Nutrition

Nutrition is an important part to life as well as to your movement practice. These are simply my thoughts on how to approach nutrition. Please note that there is no one size fits all method. You should take into account allergies, budget, lifestyle, surroundings, seasons, freshness and more. I hope this can steer you in the right direction.

Evolutionary Diet

I am a big fan of the evolutionary diet, your digestive tract and what you can digest is under the same evolution as our species. It has been and is developing for thousands of years. That being said evolutionary development is slow, so what we had around ourselves 500years ago is most likely what we can absorb, digest and thrive on now. A lot of individual experimentation needs to be done but here is a basic outlook.

  • Breakfast: some fruit and some protein (relatively light meal) this can also be skipped if you are fasting.
  • Lunch: protein, carbohydrates (in the form of rice or some sweet potatoes) and veggies. This should be your biggest meal.
  • Dinner: protein and veggies. You can put some carbohydrates in here but I’d advice against it unless you are particularly fatigued. This should be your second biggest meal.
  • Post Workout Nutrition: Blend fruits together to make 250-500ml of fruit juice. Your total amount of fruit juice will depend upon the demands of the session. A more demanding session should result in a higher quantity of fruit and vice versa.
  • Avoiding: added sugar, processed grains
  • Allowing for: REAL FOOD

Quantity

Another thing that should be said is on food quantity. As a society we tend to indulge too much. So avoid snacking and when eating, eat to about 80% full. If you go beyond this you have over indulged and if you go below you will be hungry much sooner.

Variety

If it runs, flies, swims, grows in the ground or on a tree, you can eat it.

Eat from a variety of sources. The chicken, broccoli and rice diet will only take you so far. For protein be adventurous eat; chicken, beef, duck, rabbit, pigeon, fish, clam, heart, liver, intestines, stomach, head, etc. etc. For Veggies try more: asparagus, bok choy, cabbage, lettuce, spinach, kale, etc. etc.
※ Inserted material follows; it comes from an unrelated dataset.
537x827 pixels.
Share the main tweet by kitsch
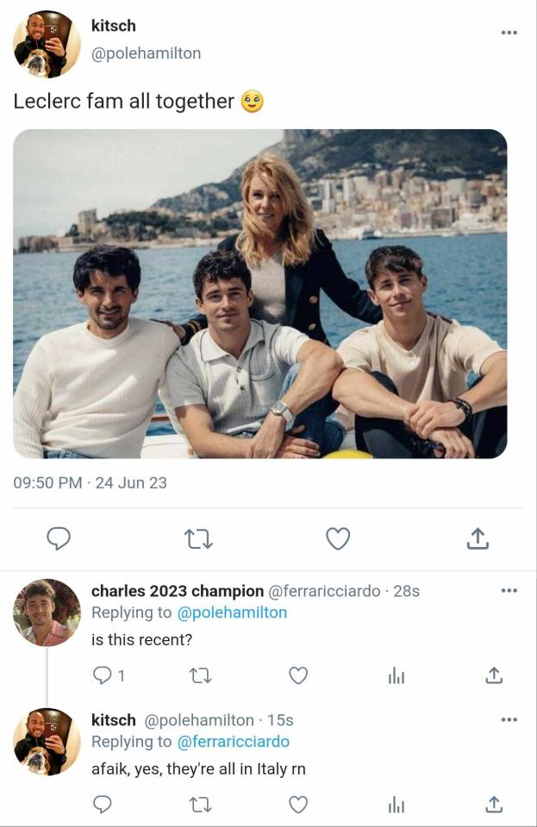478,539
Eating from a variety of sources not only brings different quantities of nutrients to our body but also can steer us away from developing allegories in food later in life.

Fasting

In my opinion, fasting can be a great thing for your mind and body. I’d recommend trying to eat your last meal 3 or more hours before bed and not eating again until lunch the next day. This takes a lot of will power and will be hard in the beginning. Always remember to experiment. This works well for some and not so well for others.

Reading

There are a lot of good (and bad) books out there on Nutrition. It can often be difficult to find where to start. I am going to recommend just one book (one of my favorite books on the subject) for you to start your journey toward understanding nutrition a little better. This book is called: Nutrition and Physical Degeneration by Weston A. Price.
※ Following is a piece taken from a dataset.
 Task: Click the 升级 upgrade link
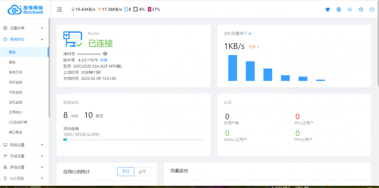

This book is not only simple in its language but takes you through a different perspective than you may be used to for what to look for in ‘healthy’ individuals. Enjoy!

Supplimentation

Before supplementing anything you should talk to your physician, get blood work and other tests (such as a Hair Mineral Analysis, if you can find a good practitioner, Mag RBC, Zinc RBC. ) done and have your nutrition from food at optimal levels. Supplementation should only be experimented with once you have covered all the above basis. The below supplements may or may not be for you.
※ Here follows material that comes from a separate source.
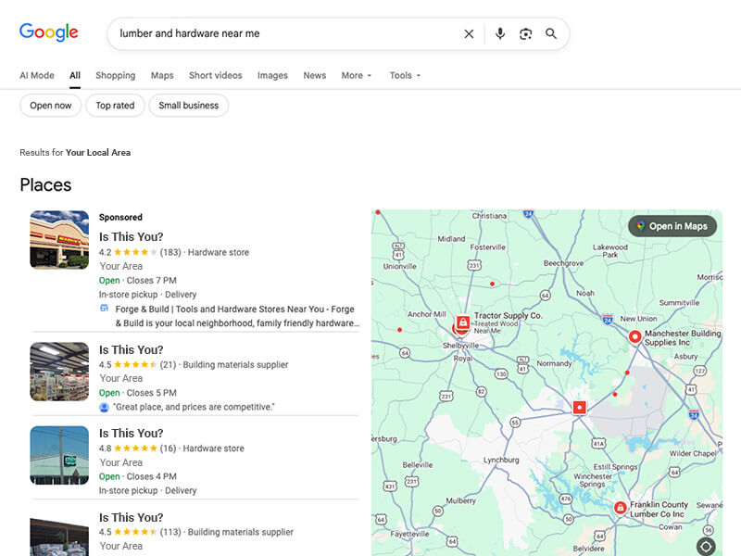Click the search input field
This screenshot has height=556, width=741.
point(278,34)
  • Magnesium (Chelated Form such as; Glycinate, Malate, Threonate, Orotate)- 200mg post workout every session and then 400mg in each meal of the day. Topical magnesium works well for some as well and can be experimented with and used pre-sleep.
  • Zinc in chelated form (Opti-zinc(tm), Zinc Picolinate)  – 50mg with breakfast, 100mg with evening meal, but first test for RBC Zinc levels. Some will need up to 200mg three times a day to get their testosterone into optimal values.
  • Make sure to purchase and have on hold the supplement Meriva-SR by Thorne Research for inflammations, small injuries, etc. In case of such occurrence, use 3 caps X three times a day for the first few days until inflammation response have been controlled.
  • PWO – protein which should be from Raw Protein Powder like Sun-Warrior brown rice protein. (no pea protein in it) plus a table spoon of hydrolysed collagen from grass fed sources. This should be mixed with fruit juice at 200-500ml depending on demands of the session prior.
  • I would advise the use of Hydrolysed Collagen in small amounts at every meal that does not contain collagen as it is. (If you are drinking bone broth for lunch then don’t bother supplementing that meal) Good source in Europe: Primal Collagen from Primal State, in North America: Vital Proteins Collagen Peptides

Quality Supplement Companies

Unfortunately, the supplement industry is not as closely monitored as the food industry and finding a company that is trustworthy is just as important as finding the right supplements for you. Below are three companies that I have used for many years and trust.

  • Throne Research
  • Vital Proteins
  • Pure Encapsulation

Remember to do your own research here.